Fliegende Rucksäcke im Krankenhaus
Im Krankenhaus gestaltet sich die Kommunikation dann etwas schwieriger. In meinem Anfänger-Möchtegern Spanisch kann ich vielleicht einen Cocktail bestellen, aber eine handfeste Beschreibung meines Gesundheitszustands ist ein reines Fiasko. „Me siento mal – ich fühle mich schlecht“ steht auf meinem Einweisungsschein. Ich werde also einmal komplett auf den Kopf gestellt, aber was genau mir eigentlich fehlt kann mir niemand sagen. In diesem Zustand könne ich unmöglich die Stadt verlassen, sagt der Arzt. Da freue ich mich aber. Finde ich witzig, und das im wahrsten Sinne des Wortes! Ich habe keine Ahnung, was genau mir da verabreicht wird, ich sehe jedenfalls fliegende Rucksäcke und habe den Spaß meines Lebens. Von den Schmerzen und Enttäuschung nicht weiterfahren zu können fehlt – zumindest an diesem Abend – jede Spur.

Schon am nächsten Morgen weckt mich die Realität mit einer gepfefferten Backpfeife. Mein Körper rebelliert heftigst gegen die verabreichte Medizin aus dem Krankenhaus. In den folgenden Tagen werde ich noch drei weitere Male das Krankenhaus aufsuchen, bis endlich herausgefunden wird was mir fehlt und ein Antibiotikum verordnet wird.

Futter und Restaurants in Medellin
Ich würde zu gerne den Churrosmann empfehlen, bei dem Tobi am ersten Abend in Medellin die besten Churros der Welt gekauft hat. Wir scheinen uns diesen Mann aber nur eingebildet zu haben, denn am folgenden Tag war er samt Churros-Stand komplett verschwunden und tauchte während unserer Zeit in der Stadt auch nicht mehr auf. Vielleicht hat er mit uns aber auch die Einnahmen seines Lebens gemacht und schlürft auf einer einsamen Insel eine Kokosnuss. We´ll never know.
Dafür kann ich empfehlen, abends den Mercado del Rio zu besuchen. Neben einer unfassbar großen Auswahl von unterschiedlichsten Gerichten aus aller Welt gab es dort einen Waffel-Stand, den wir gleich zweimal besuchten.

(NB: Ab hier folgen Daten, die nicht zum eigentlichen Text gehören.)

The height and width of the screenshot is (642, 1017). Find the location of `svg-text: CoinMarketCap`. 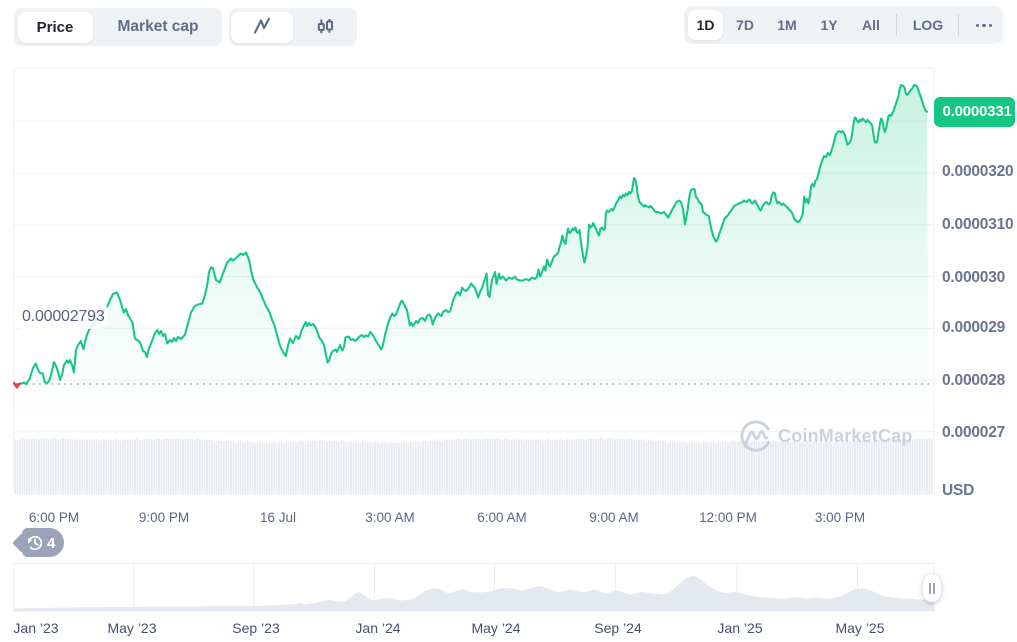

svg-text: CoinMarketCap is located at coordinates (846, 436).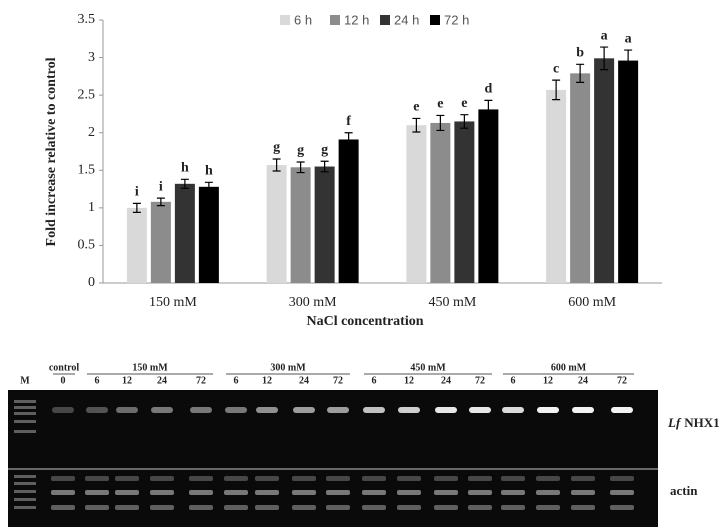  I want to click on significance-label: a, so click(628, 38). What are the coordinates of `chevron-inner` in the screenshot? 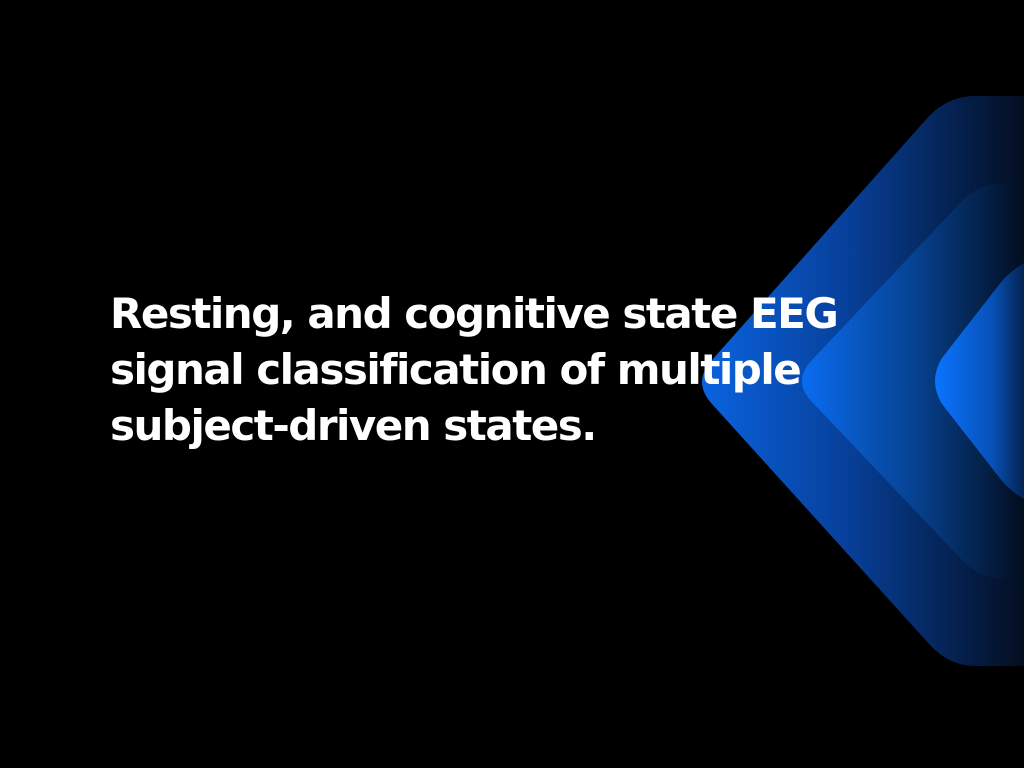 It's located at (980, 381).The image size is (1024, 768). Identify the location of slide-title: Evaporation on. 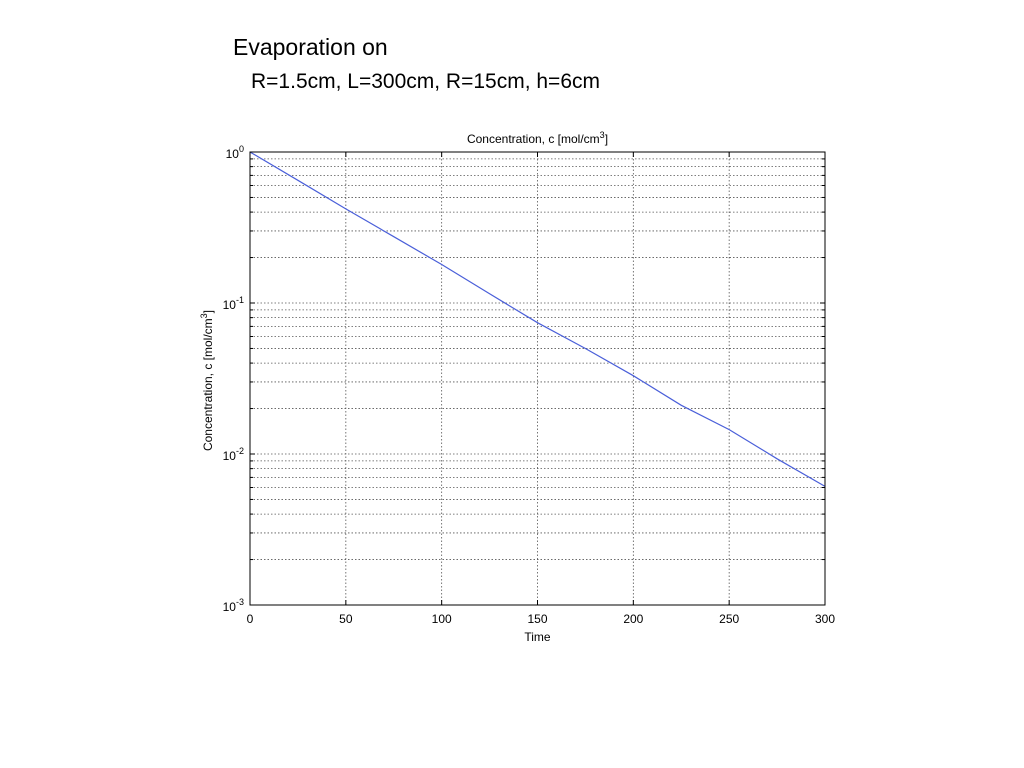
(310, 47).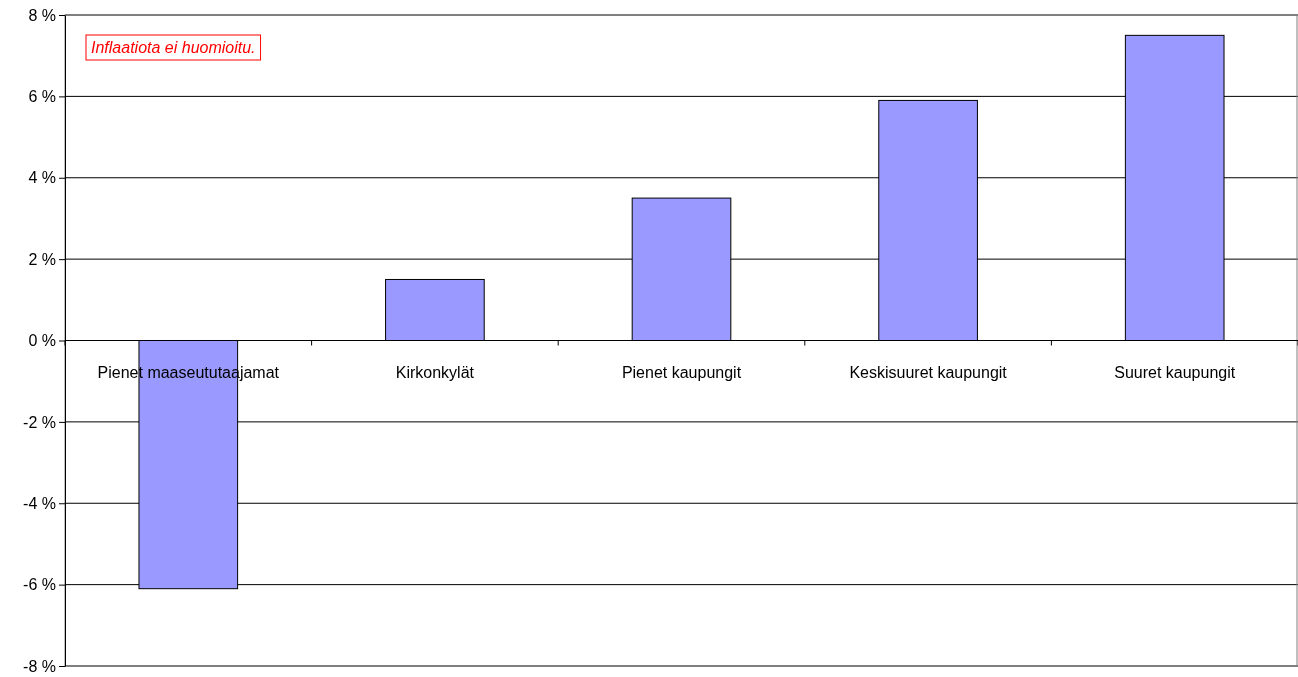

Wer Lust auf Burger hat, der findet auf der fancy Karte von Hello! Burgers & Beer sicherlich etwas, denn die Auswahl dort ist riesig!
Falls es dann doch lieber Indisch sein soll findest du im Restaurant Zaaika sehr gutes Essen für den Backpacker-Geldbeutel.
Fazit Medellín
Nach einer gefühlten Ewigkeit in der kolumbianischen Metropole kann ich sagen, dass ich sie gleichzeitig lieben und hassen gelernt habe. Wenn ich zurückdenke, dann schaue ich auf eine stressige Stadt, einen Diebstahl und eine Zeit, in der es mir wirklich dreckig ging. Aber ich sehe auch viele schöne Tage, gutes Essen und tolle Erlebnisse, Menschen die mir geholfen haben und allen voran einen Partner, der nicht von meiner Seite wich. Und es hat mir gezeigt, dass auf Reisen eben auch manchmal einfach so richtig was schief gehen muss, damit man die schönen und guten Erlebnisse umso mehr zu schätzen lernt. Deswegen gibt es von mir eine klare Empfehlung für Medellín und Guatapé – beides wunderbare Orte, die auf einer Reise durch Kolumbien keinesfalls fehlen sollten.